## Goal of the exercise
Pull out every line in the data that has the string "resolution" in it.

## Data for review
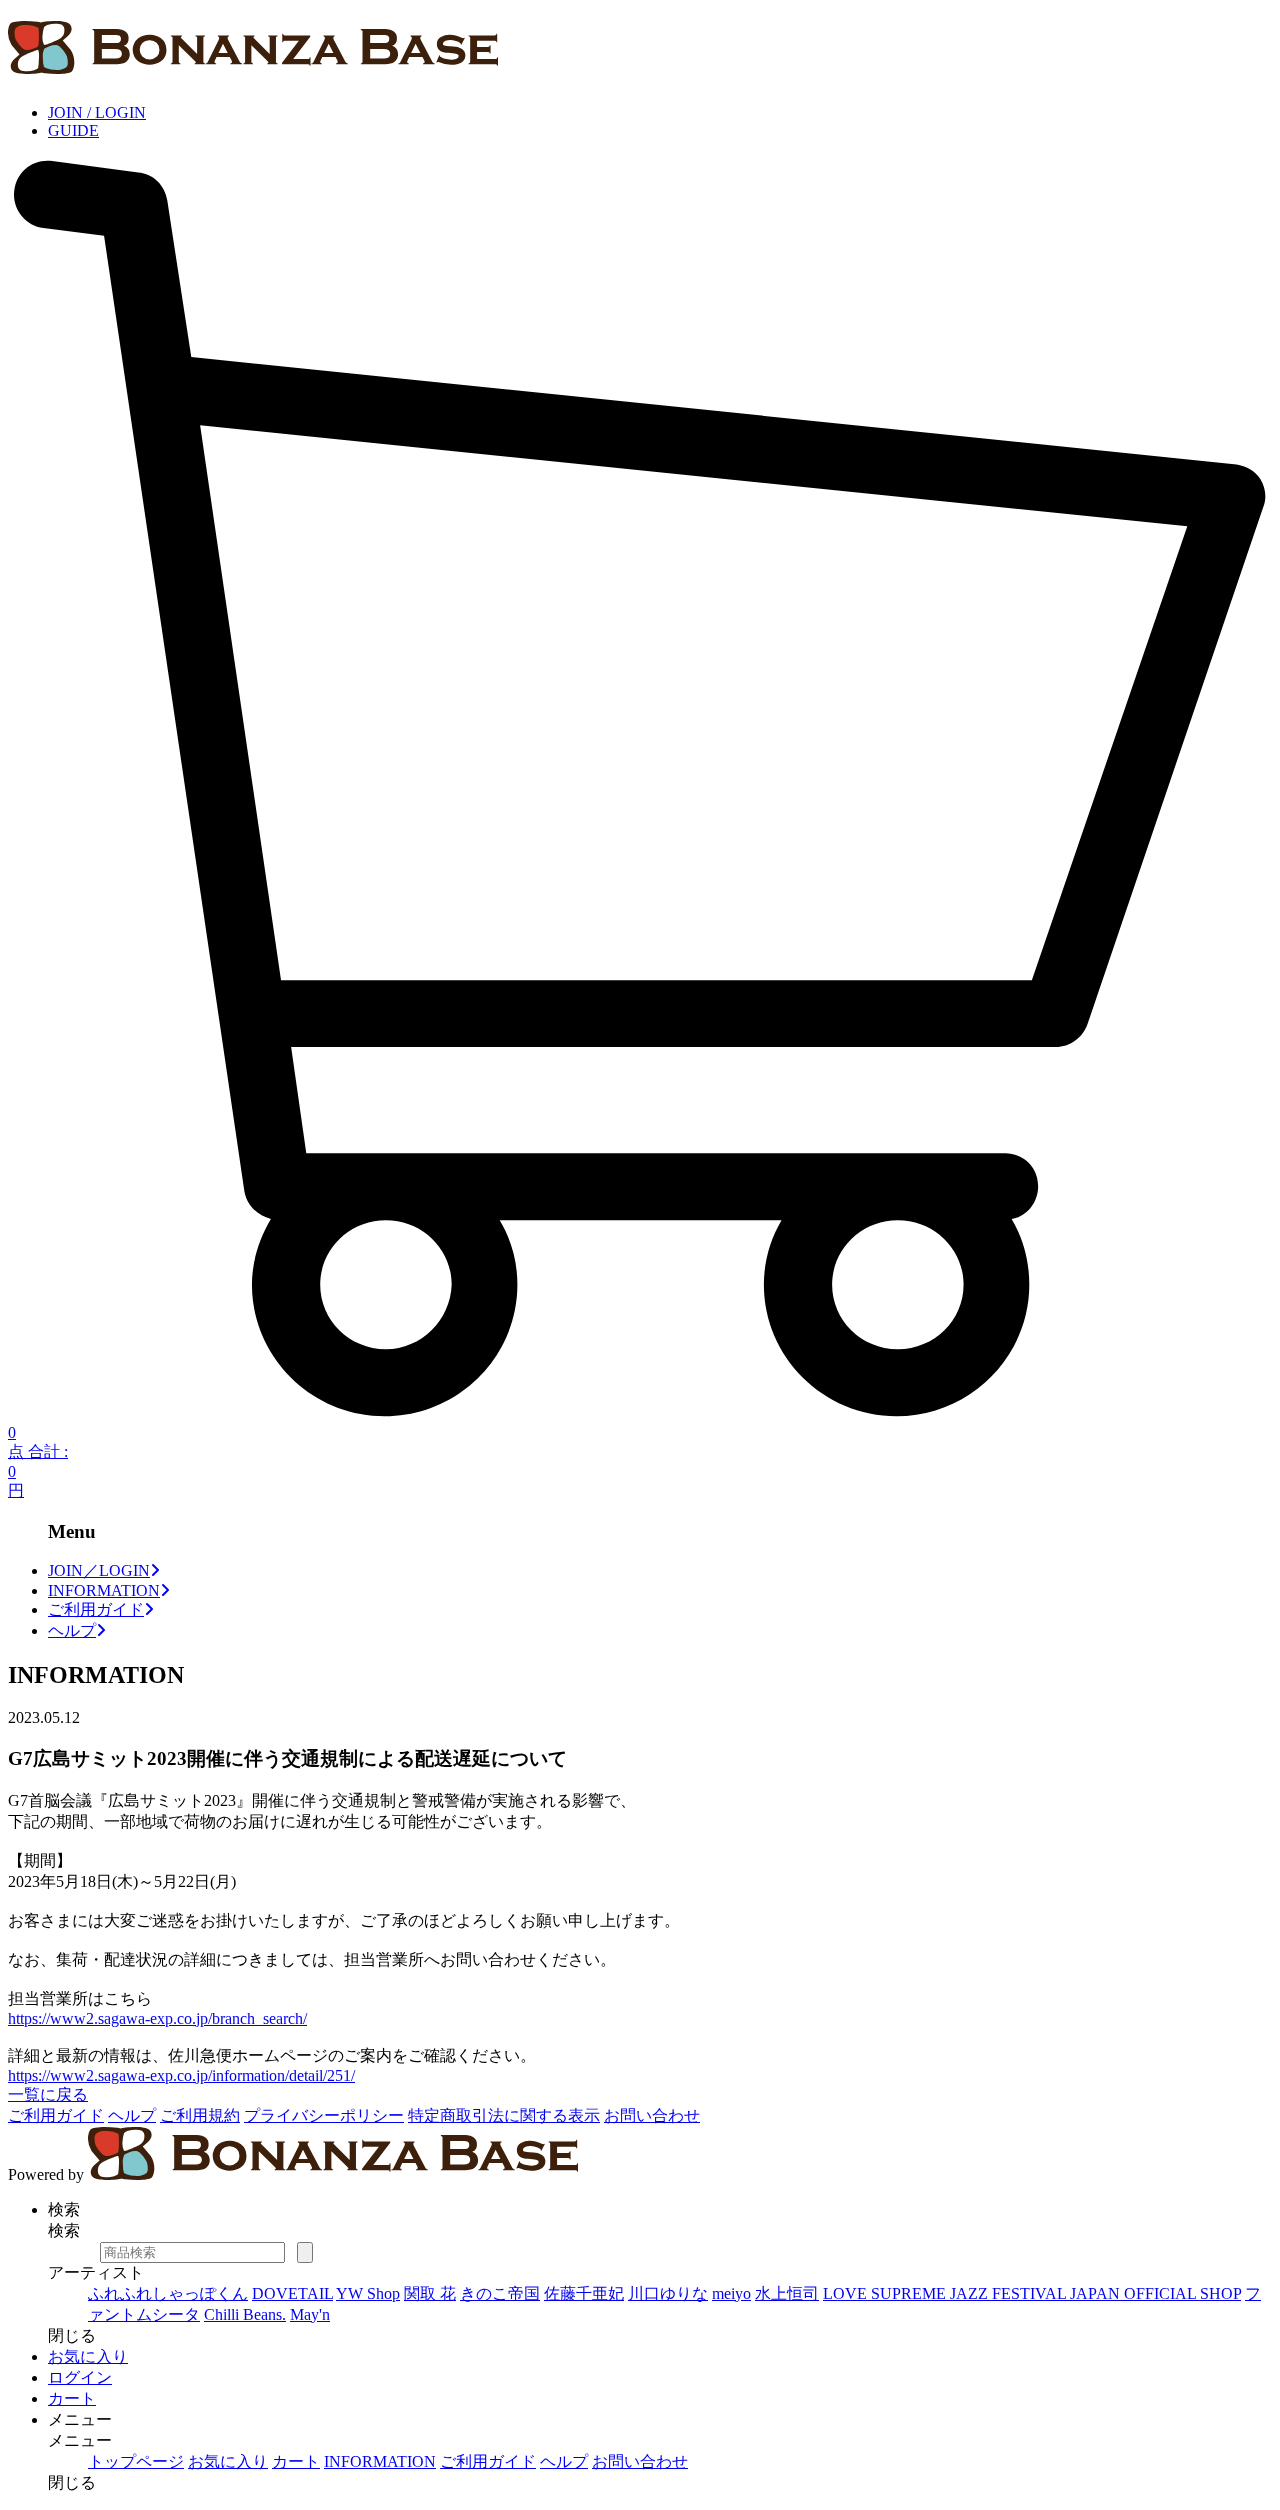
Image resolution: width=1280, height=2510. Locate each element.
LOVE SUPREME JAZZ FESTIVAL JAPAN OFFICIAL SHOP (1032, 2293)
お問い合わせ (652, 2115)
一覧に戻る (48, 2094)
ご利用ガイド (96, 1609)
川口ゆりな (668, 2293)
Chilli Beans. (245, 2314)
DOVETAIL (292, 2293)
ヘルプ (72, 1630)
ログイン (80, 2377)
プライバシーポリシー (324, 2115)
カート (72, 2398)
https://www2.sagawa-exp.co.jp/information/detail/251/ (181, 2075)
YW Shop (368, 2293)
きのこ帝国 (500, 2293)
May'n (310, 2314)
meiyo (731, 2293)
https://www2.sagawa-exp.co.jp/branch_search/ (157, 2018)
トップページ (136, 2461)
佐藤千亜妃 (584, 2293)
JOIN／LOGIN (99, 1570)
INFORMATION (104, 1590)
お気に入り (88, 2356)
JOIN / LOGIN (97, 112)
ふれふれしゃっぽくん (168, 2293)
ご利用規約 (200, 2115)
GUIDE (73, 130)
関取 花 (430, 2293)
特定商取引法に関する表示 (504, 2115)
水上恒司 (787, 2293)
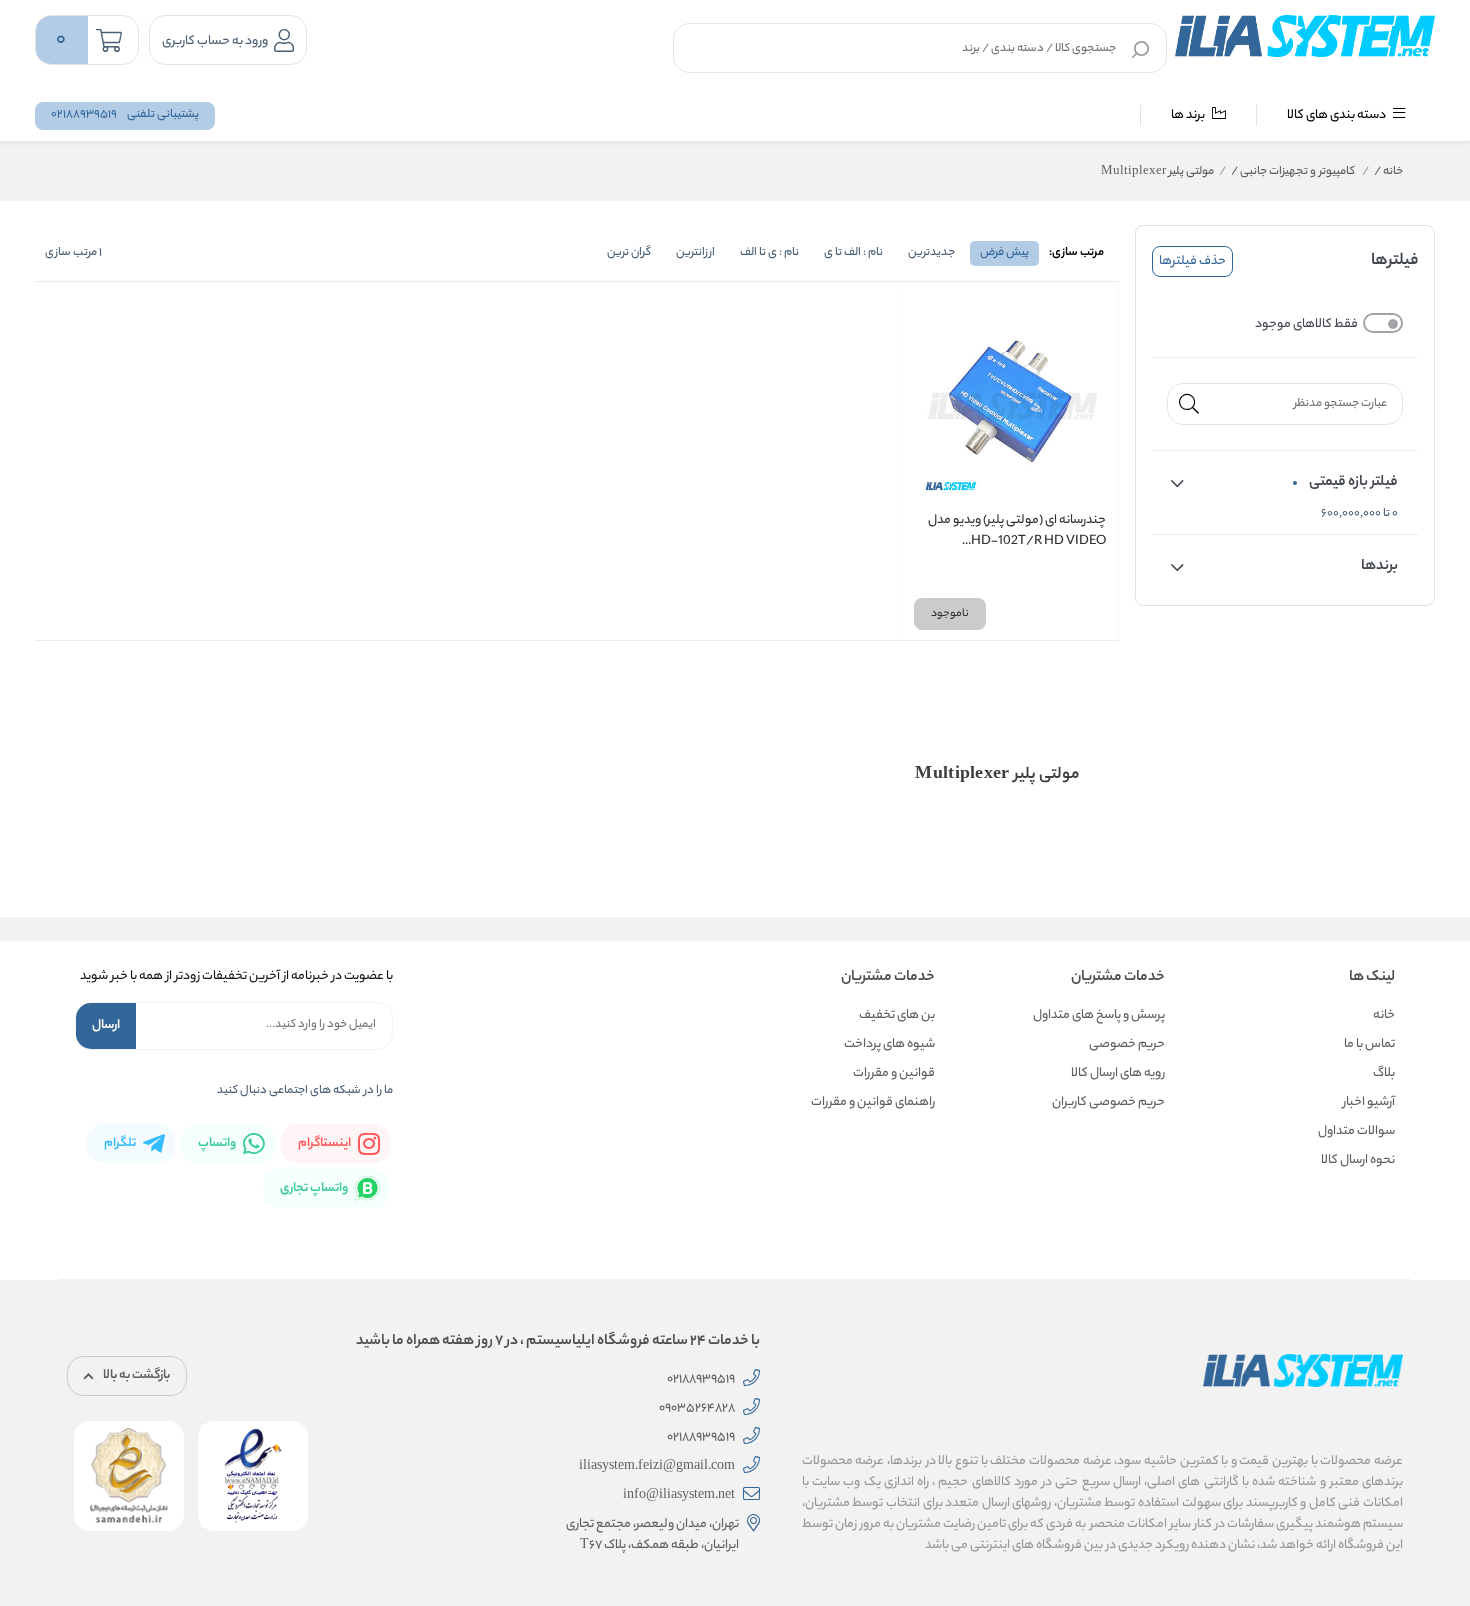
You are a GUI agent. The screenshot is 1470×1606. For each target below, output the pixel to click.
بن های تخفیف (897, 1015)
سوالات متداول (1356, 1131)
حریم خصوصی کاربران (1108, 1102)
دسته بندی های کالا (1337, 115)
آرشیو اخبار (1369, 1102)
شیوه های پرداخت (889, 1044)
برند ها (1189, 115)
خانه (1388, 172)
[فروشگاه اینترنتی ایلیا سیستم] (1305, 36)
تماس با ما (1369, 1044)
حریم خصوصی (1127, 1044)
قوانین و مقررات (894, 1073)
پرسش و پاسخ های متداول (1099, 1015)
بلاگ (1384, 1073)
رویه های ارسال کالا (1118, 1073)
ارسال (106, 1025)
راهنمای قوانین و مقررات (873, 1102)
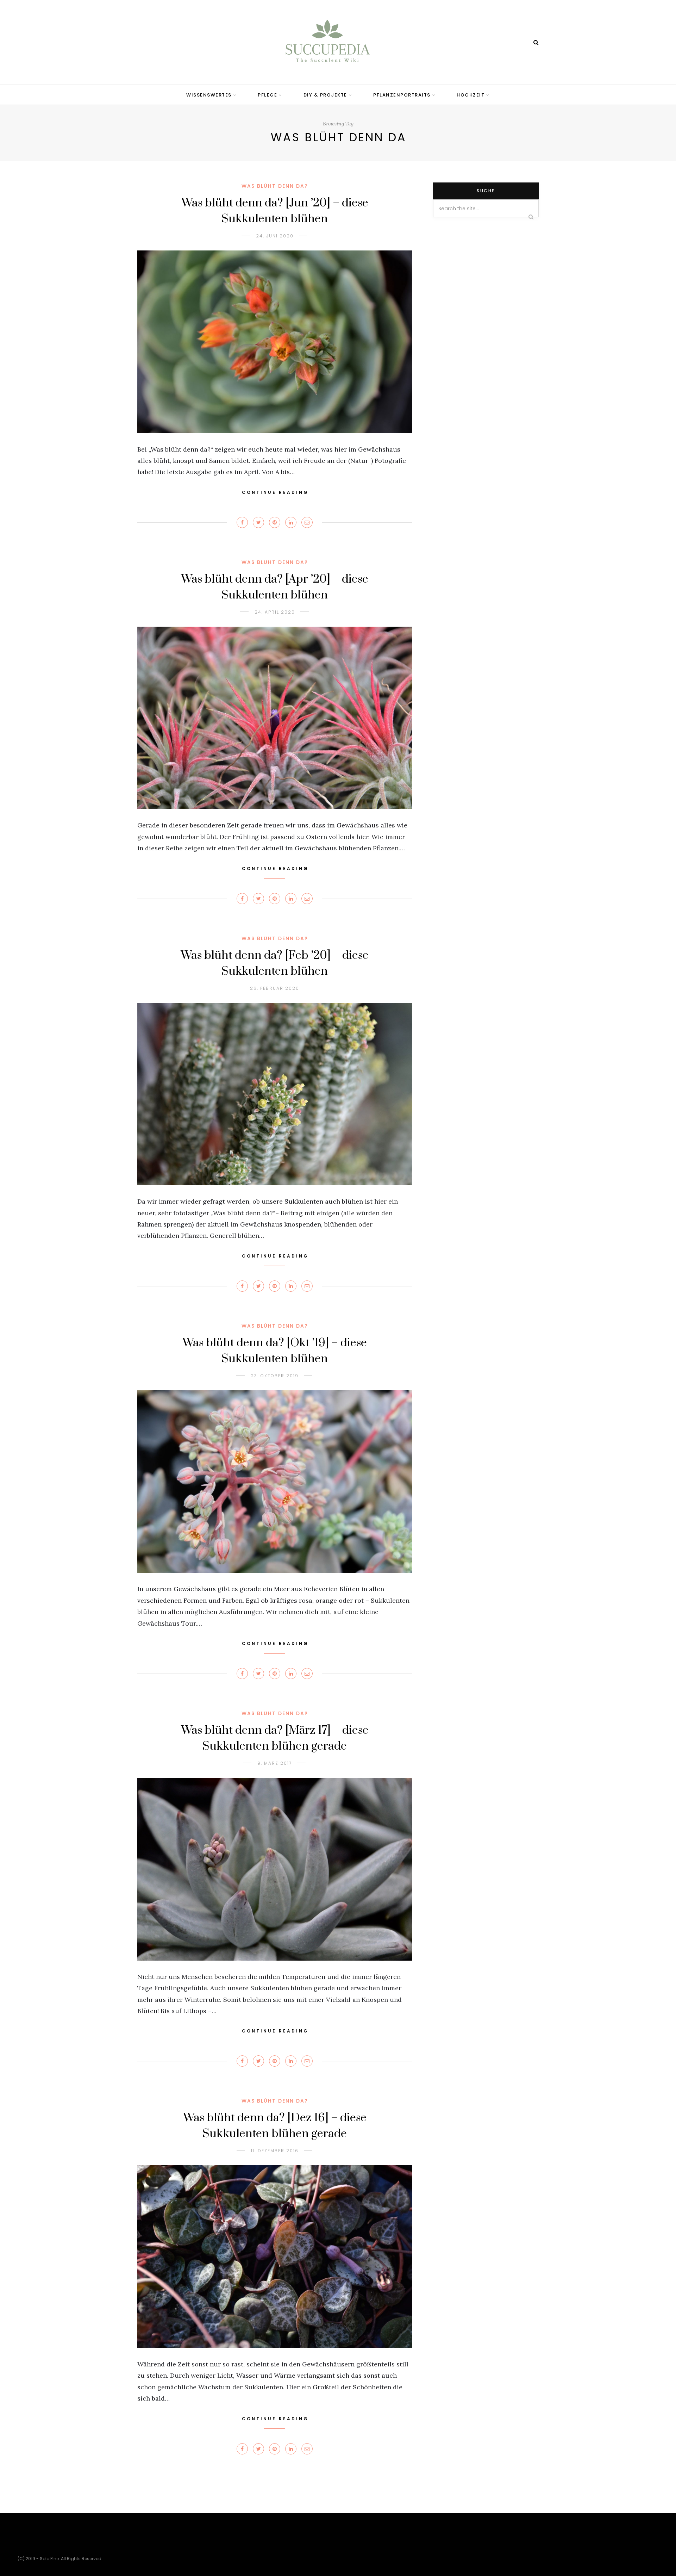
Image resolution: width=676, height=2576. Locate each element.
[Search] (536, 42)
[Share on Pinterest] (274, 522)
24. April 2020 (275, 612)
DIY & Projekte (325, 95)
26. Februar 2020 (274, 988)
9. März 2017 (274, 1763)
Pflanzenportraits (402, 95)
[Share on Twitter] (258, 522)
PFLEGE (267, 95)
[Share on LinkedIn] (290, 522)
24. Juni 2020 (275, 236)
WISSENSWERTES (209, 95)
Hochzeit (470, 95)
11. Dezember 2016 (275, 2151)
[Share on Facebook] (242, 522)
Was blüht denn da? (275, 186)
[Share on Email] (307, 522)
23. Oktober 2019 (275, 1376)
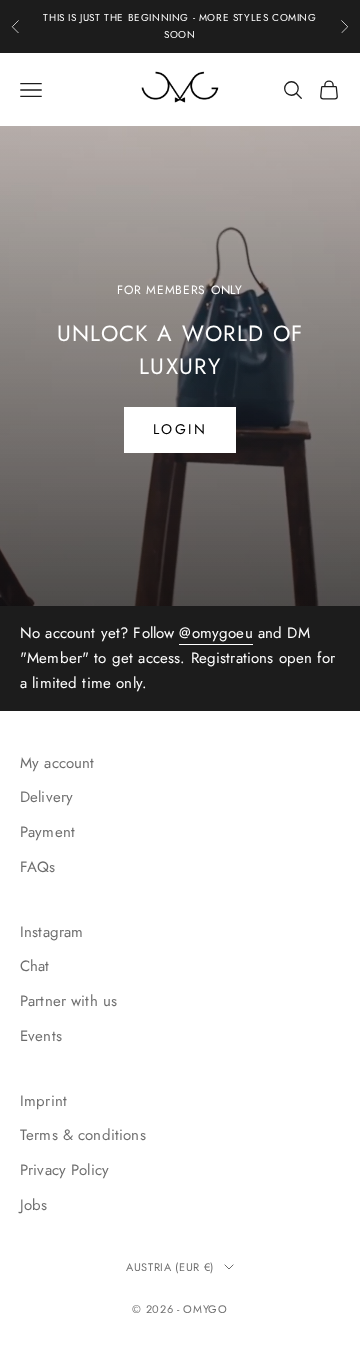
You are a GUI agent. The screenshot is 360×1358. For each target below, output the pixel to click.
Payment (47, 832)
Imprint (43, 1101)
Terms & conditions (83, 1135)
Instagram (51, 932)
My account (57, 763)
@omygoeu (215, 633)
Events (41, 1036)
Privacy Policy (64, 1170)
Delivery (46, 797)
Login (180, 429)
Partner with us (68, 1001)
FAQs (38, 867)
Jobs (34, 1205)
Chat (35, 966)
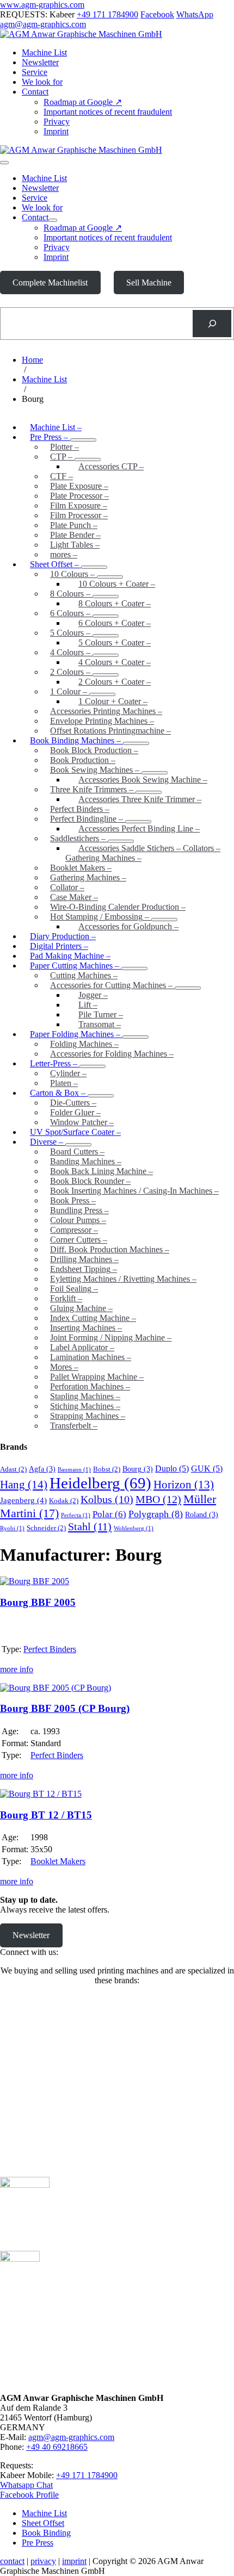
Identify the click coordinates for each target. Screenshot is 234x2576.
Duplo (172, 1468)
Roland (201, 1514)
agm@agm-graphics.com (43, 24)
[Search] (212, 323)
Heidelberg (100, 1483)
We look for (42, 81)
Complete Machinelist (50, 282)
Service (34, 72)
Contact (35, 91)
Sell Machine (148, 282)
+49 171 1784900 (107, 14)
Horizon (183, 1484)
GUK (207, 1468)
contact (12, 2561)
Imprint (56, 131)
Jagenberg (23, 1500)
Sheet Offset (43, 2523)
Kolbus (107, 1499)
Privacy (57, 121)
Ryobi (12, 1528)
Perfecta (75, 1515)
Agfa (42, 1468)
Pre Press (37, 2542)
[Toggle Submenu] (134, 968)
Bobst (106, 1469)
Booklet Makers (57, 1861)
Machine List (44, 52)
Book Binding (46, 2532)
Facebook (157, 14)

## Output for this exercise
Image resolution: width=1280, height=2510. Locate each element.
Image resolution: width=676, height=2576. Locate each element.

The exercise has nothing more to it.